Nikolaus Lehnhoffs Janacek-Inszenierung „Die Sache Makropulos“ an der Staatsoper  ■ Von Eberhard Spohd

Das Geheimnis ewiger Jugend - nicht nur Elina Makropulos kennt es. Die Hauptfigur aus Leos Janaceks Oper Die Sache Makropulos, entstanden zwischen 1923 und 1925, ist 337 Jahre alt. Sie wurde Opfer eines Experiments ihres Vaters Hieronymus, der Hofalchemist von Kaiser Rudolf II. war. Der Herrscher wollte ein Lebenselixier, wagte aber nicht, es an sich selbst auszuprobieren. Darum forderte er von seinem Leibarzt, dass seine Tochter es zunächst zu sich nehme. Mit der schrecklichen Folge, dass Elina für 300 Jahre nicht sterben durfte.

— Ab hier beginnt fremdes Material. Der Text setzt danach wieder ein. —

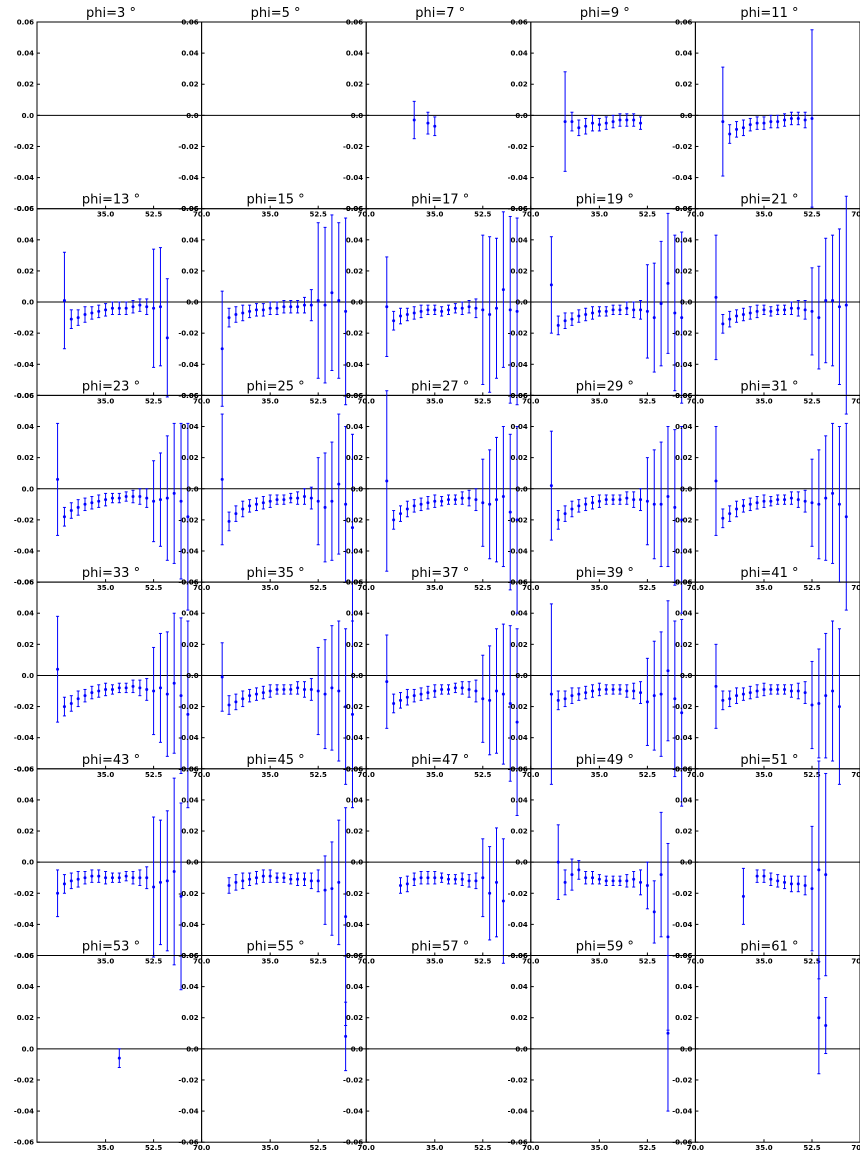 This screenshot has width=860, height=1161. What do you see at coordinates (440, 14) in the screenshot?
I see `panel-title: phi=7 °` at bounding box center [440, 14].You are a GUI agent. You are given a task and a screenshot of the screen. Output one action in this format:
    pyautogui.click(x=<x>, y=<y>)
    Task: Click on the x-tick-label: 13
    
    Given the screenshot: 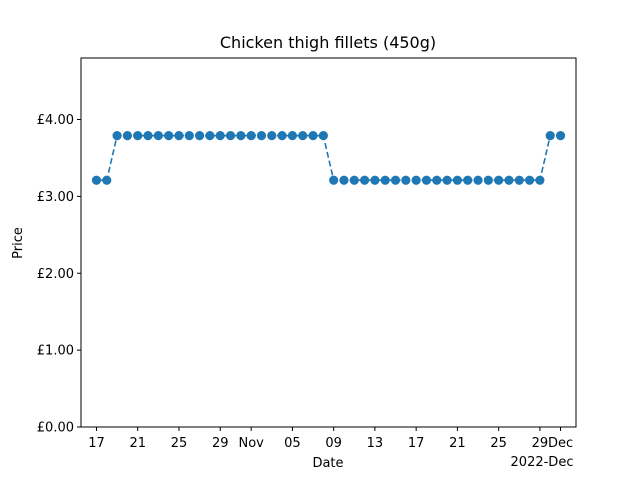 What is the action you would take?
    pyautogui.click(x=376, y=444)
    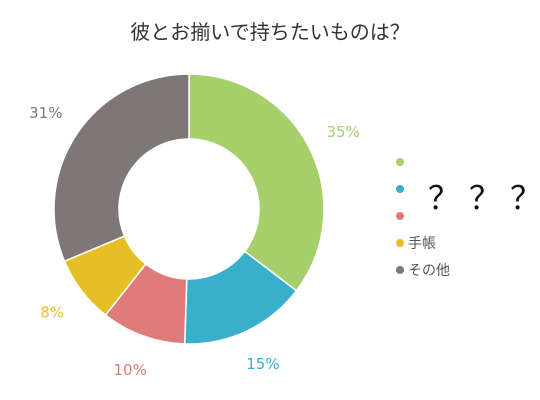 This screenshot has height=400, width=540. Describe the element at coordinates (130, 370) in the screenshot. I see `slice-percent-label-2: 10%` at that location.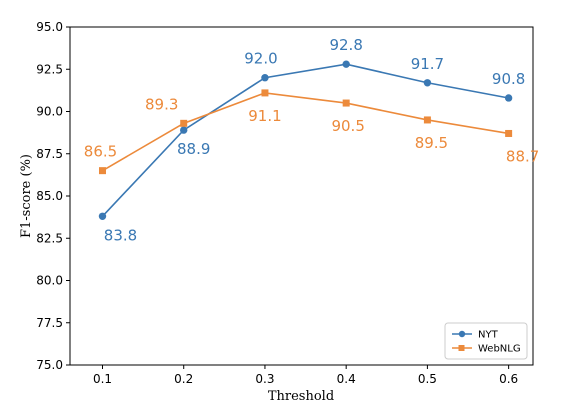 This screenshot has width=565, height=415. What do you see at coordinates (50, 196) in the screenshot?
I see `y-tick-label: 85.0` at bounding box center [50, 196].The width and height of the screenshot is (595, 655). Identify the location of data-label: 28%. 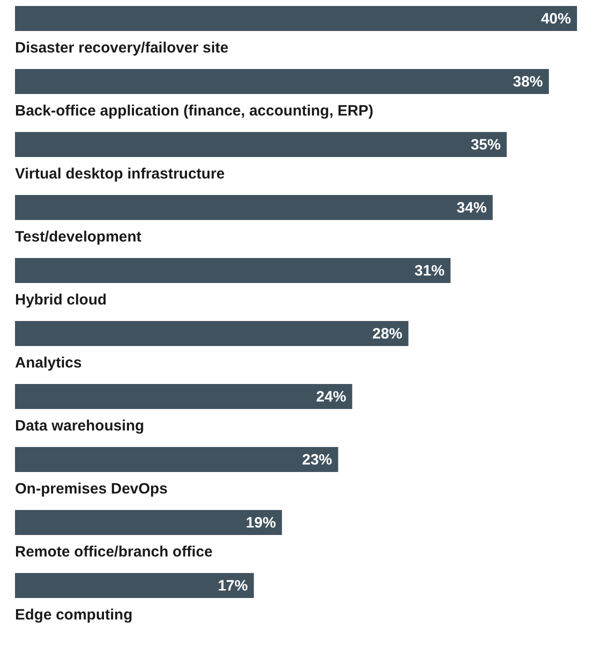
(387, 334).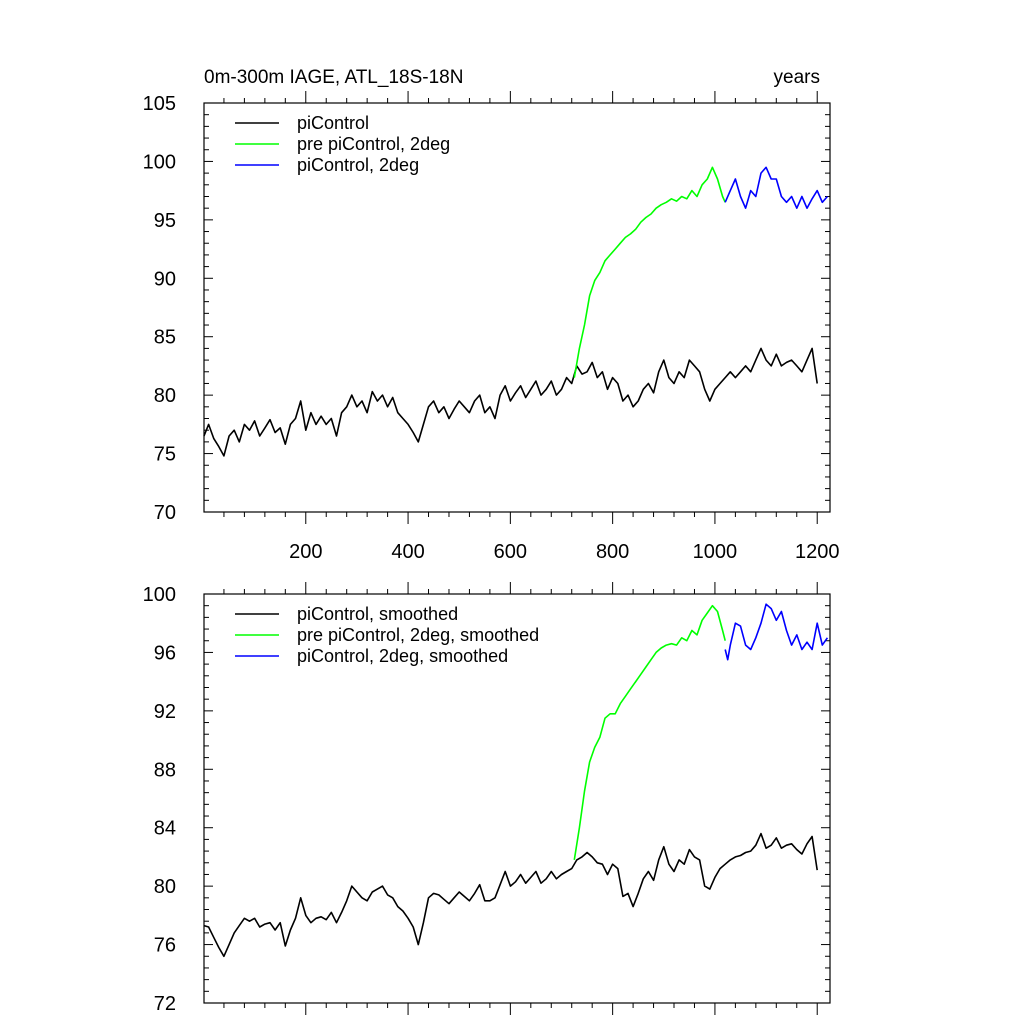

„An Ihnen ist etwas Abscheuliches“, erkennt der in sie verliebte Albert Gregor an der Sängerin Emilia Marty. Die verführerisch schöne Sopranistin ist niemand anderes als die Griechin. Die gleichen Initialien verraten es wie bei all ihren Aliasnamen: sei es Elian MacGregor oder Eugenia Montez. Doch in ihrem 337. Lebensjahr lässt die Wirkung des Tranks nach. Sie weiß, wo das Rezept ist und benutzt die Männer, die ihr verfallen sind, um an das Manuskript zu kommen. Sie kennt aufgrund ihres hohen Alters auch Details, um eine hundertjährige Erbstreitigkeit aufzuklären. Dabei muss sie aber ihre Geschichte bekennen. Als sie endlich die Rezeptur wieder erhält, erschrickt sie über die ewige Wiederholung und die Langeweile ihres Lebens. Sie erkennt, dass ihre einzige Erlösung im Tod liegt.

Das Geheimnis ewiger Jugend scheint auch Anja Silja zu kennen. Seit über 40 Jahren steht die Sopranistin auf den Opernbühnen der Welt. Mit 20 Jahren debüttierte sie 1960 in Bayreuth. 1970 sang sie in Stuttgart zum ersten Mal den Part der Emilia Marty und erkannte darin die Rolle ihres Lebens. 1995 errang sie den höchsten Kritikerpreis beim Glyndbourne Festival Opera mit ihrer Interpretation der kalten, ungerührten und zynischen Marty, die die Männer benutzt, so wie es nur eine Frau kann, die 300 Jahre lang selbst deren Spielball gewesen ist.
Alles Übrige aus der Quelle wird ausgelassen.